### LISTED RECORDS
◆ ◆ ◆

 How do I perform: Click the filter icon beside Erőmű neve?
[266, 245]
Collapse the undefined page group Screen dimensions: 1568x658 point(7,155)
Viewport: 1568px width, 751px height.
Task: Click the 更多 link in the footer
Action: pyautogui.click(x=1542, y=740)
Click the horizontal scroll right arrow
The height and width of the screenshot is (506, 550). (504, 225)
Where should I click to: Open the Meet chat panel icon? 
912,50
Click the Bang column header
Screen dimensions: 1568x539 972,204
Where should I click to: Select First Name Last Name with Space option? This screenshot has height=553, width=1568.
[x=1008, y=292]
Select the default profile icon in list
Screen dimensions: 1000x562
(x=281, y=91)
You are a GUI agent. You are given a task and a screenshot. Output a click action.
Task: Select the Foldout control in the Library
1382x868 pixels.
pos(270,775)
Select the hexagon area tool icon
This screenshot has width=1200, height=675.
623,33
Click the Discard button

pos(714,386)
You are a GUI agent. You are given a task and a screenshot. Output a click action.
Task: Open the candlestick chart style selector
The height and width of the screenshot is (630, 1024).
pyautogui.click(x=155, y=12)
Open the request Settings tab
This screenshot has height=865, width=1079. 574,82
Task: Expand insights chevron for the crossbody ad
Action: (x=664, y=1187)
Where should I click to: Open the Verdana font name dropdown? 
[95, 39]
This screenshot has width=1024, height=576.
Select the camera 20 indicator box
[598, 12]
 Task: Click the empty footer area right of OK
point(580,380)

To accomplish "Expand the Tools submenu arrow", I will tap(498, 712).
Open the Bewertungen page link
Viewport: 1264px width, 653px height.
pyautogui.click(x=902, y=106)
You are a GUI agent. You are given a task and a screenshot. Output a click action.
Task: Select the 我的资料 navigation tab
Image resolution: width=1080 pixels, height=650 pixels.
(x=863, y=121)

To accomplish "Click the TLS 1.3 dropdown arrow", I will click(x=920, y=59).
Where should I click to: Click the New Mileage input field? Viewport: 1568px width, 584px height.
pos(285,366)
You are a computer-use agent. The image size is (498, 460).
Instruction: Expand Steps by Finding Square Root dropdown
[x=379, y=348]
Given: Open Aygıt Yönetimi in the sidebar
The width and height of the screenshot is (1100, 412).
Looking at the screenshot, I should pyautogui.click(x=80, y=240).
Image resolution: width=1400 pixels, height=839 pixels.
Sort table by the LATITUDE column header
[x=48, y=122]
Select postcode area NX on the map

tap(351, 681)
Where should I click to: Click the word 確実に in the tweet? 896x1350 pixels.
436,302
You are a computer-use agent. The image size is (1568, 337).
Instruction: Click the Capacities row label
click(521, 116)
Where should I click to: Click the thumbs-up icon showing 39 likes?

◆ ◆ ◆

### ABOUT THIS EXERCISE
Please write out every record shown above exactly as it reads.

### ANSWER SECTION
 How do I perform: Click the filter icon beside Erőmű neve?
[266, 245]
Collapse the undefined page group Screen dimensions: 1568x658 point(7,155)
Viewport: 1568px width, 751px height.
Task: Click the 更多 link in the footer
Action: pyautogui.click(x=1542, y=740)
Click the horizontal scroll right arrow
The height and width of the screenshot is (506, 550). (504, 225)
Where should I click to: Open the Meet chat panel icon? 
912,50
Click the Bang column header
Screen dimensions: 1568x539 972,204
Where should I click to: Select First Name Last Name with Space option? This screenshot has height=553, width=1568.
[x=1008, y=292]
Select the default profile icon in list
Screen dimensions: 1000x562
(x=281, y=91)
You are a GUI agent. You are given a task and a screenshot. Output a click action.
Task: Select the Foldout control in the Library
1382x868 pixels.
pos(270,775)
Select the hexagon area tool icon
This screenshot has width=1200, height=675.
623,33
Click the Discard button

pos(714,386)
You are a GUI agent. You are given a task and a screenshot. Output a click action.
Task: Open the candlestick chart style selector
The height and width of the screenshot is (630, 1024).
pyautogui.click(x=155, y=12)
Open the request Settings tab
This screenshot has height=865, width=1079. 574,82
Task: Expand insights chevron for the crossbody ad
Action: (x=664, y=1187)
Where should I click to: Open the Verdana font name dropdown? 
[95, 39]
This screenshot has width=1024, height=576.
Select the camera 20 indicator box
[598, 12]
 Task: Click the empty footer area right of OK
point(580,380)

To accomplish "Expand the Tools submenu arrow", I will tap(498, 712).
Open the Bewertungen page link
Viewport: 1264px width, 653px height.
pyautogui.click(x=902, y=106)
You are a GUI agent. You are given a task and a screenshot. Output a click action.
Task: Select the 我的资料 navigation tab
Image resolution: width=1080 pixels, height=650 pixels.
(x=863, y=121)

To accomplish "Click the TLS 1.3 dropdown arrow", I will click(x=920, y=59).
Where should I click to: Click the New Mileage input field? Viewport: 1568px width, 584px height.
pos(285,366)
You are a computer-use agent. The image size is (498, 460).
Instruction: Expand Steps by Finding Square Root dropdown
[x=379, y=348]
Given: Open Aygıt Yönetimi in the sidebar
The width and height of the screenshot is (1100, 412).
Looking at the screenshot, I should pyautogui.click(x=80, y=240).
Image resolution: width=1400 pixels, height=839 pixels.
Sort table by the LATITUDE column header
[x=48, y=122]
Select postcode area NX on the map

tap(351, 681)
Where should I click to: Click the word 確実に in the tweet? 896x1350 pixels.
436,302
You are a computer-use agent. The image size is (1568, 337).
Instruction: Click the Capacities row label
click(521, 116)
Where should I click to: Click the thumbs-up icon showing 39 likes?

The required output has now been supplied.